**Work instructions**.
All that is wanted is a word-for-word copy of the line with "This screenshot has height=639, width=1017." and every line after it in the data below.

○ ○ ○ ○ ○ ○ ○

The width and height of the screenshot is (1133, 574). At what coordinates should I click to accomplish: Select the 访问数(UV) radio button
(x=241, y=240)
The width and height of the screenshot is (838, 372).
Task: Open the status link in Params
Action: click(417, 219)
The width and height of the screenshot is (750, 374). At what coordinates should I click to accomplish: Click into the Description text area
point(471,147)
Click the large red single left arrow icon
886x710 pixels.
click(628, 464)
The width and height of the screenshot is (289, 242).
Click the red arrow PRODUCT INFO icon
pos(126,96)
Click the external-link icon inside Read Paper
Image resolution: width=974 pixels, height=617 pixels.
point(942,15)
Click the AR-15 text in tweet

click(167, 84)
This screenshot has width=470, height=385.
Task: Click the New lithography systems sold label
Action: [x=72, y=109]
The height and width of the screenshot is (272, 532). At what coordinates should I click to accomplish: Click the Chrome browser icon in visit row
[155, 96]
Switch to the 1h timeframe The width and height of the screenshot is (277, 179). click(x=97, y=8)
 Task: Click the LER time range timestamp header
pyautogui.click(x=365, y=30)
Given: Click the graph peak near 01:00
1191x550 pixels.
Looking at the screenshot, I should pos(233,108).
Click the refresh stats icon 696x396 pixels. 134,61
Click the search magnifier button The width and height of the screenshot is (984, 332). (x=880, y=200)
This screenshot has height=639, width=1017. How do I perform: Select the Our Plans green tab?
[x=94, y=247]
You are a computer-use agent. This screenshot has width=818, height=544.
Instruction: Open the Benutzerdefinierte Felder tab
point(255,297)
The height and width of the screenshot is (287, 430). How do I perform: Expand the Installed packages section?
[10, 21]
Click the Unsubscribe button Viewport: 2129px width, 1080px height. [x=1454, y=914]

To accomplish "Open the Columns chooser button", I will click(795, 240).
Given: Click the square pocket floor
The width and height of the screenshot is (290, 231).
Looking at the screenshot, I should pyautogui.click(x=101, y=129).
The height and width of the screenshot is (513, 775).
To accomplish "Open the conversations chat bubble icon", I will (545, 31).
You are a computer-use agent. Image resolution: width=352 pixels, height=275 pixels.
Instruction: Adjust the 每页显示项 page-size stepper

○ ○ ○ ○ ○ ○ ○

**Problem solution**.
This screenshot has height=639, width=1017. How do I perform: Select the Our Plans green tab?
[x=94, y=247]
You are a computer-use agent. This screenshot has width=818, height=544.
Instruction: Open the Benutzerdefinierte Felder tab
point(255,297)
The height and width of the screenshot is (287, 430). How do I perform: Expand the Installed packages section?
[10, 21]
Click the Unsubscribe button Viewport: 2129px width, 1080px height. [x=1454, y=914]

To accomplish "Open the Columns chooser button", I will click(795, 240).
Given: Click the square pocket floor
The width and height of the screenshot is (290, 231).
Looking at the screenshot, I should pyautogui.click(x=101, y=129).
The height and width of the screenshot is (513, 775).
To accomplish "Open the conversations chat bubble icon", I will (545, 31).
You are a computer-use agent. Image resolution: width=352 pixels, height=275 pixels.
Instruction: Adjust the 每页显示项 page-size stepper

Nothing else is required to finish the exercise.